Suppose all energy currently comes from source 1, but in the near future we will be forced to switch to a more labor intensive source 2. I define the following variables:

f = fraction of labor producing energy from source 1

1-f = fraction of labor engaged in non-energy sectors of the economy

r = L1/L2 ratio of the labor required to produce 1 net unit of energy from source 1 to the labor required to produce 1 net unit of energy from source 2. Obviously r<1 since source 2 requires more labor per unit of net energy extracted.

Suppose that when we shift to the new energy source we make the following changes in our economy. We shift labor from non-energy sectors of the economy to energy producing sectors. We increase the total amount of labor producing energy until the workers left in the non-energy sectors of the economy have the same amount of energy/worker as before (This change may not be possible if r is too small.). We also reduce the energy used for domestic/recreational purposes to maintain a constant ratio with the energy used for manufacturing.

It is clear that with energy source 1 the energy available per worker hour in the manufacturing portions of the economy is proportional to:

[1] f/(1-f)

This proportionality must hold since the net energy produced is proportional to f and the total number of manufacturing workers is proportional to 1-f.

When we switch to the energy source 2 and dedicate a fraction of our labor f’ to energy extraction, then the energy available per worker hour in the manufacturing portions of the economy will be proportional to:

[2] rf’/(1-f’)

The factor of r is required since less net energy is produced per worker hour by precisely this factor. If we equate [1] and [2] an solve for f’ we find:

[3] f’ = f/(f+r-rf)

To give a concrete example suppose f=0.1 and r=0.1. That is we suppose that for the old energy source 10% of our labor is dedicated to extracting energy, and the new energy source requires ten times the amount of labor to extract one net unit of energy. If we plug these number into [3] we find:

f’=.1/(.1+.1-.01)=.1/.19 = 0.526

That is we will now be dedicating 52.6% of our labor effort to extracting energy.

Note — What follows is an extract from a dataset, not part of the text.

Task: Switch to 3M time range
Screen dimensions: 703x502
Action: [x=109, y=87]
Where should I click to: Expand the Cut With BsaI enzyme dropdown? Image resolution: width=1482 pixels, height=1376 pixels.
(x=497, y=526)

What will have happened to our total economic output of goods and services in the non-energy producing sectors of the economy? Since the energy/worker in these sectors of the economy is the same as it was before, it is reasonable to assume that the output per worker will be the same as before. To find the total productivity of the new economy relative to the old economy we simply have to take the ratio of the number of manufacturing workers between the two cases. In the old economy 90% of our workers were in the manufacturing sectors. in the new economy 100%-52.6%=47.4% of our workers are in the manufacturing sectors. The ratio between the two cases is:

47.4/90 = 52.6%.

That is the new economy will be able to provide nearly 53% of the goods and services provided by the old economy in spite of the fact that ten times the labor effort must expended per net unit of energy produced.

By the way, there is no reason to believe that his response to the higher labor cost of energy is optimal. If a reduction in energy/worker by X% results in a reduction in productivity/worker by less than X% then the above solution is not optimal even in the case of full employment. In the case that our economy contains a significant component of structural unemployment then reintegrating the unemployed workers into the economy would result in further productivity gains. I chose the above option because it fairly obvious how to calculate the relative productivity of the two cases.

If you believe (as I do) that the highly developed nations of the world are already producing and consuming far more economic output per capita than is necessary or desirable then this the prospect of this kind of reduction in economic output is not particularly disturbing. Of course if we woke up tomorrow morning and all energy prices had increased over night by a factor of ten the stock market would come crashing down in ruin. But if we were to abandon the orthodoxy that continuous growth is the raison d’etre of our economic being, we could easily to this ‘disastrous’ transition.

May 17, 2007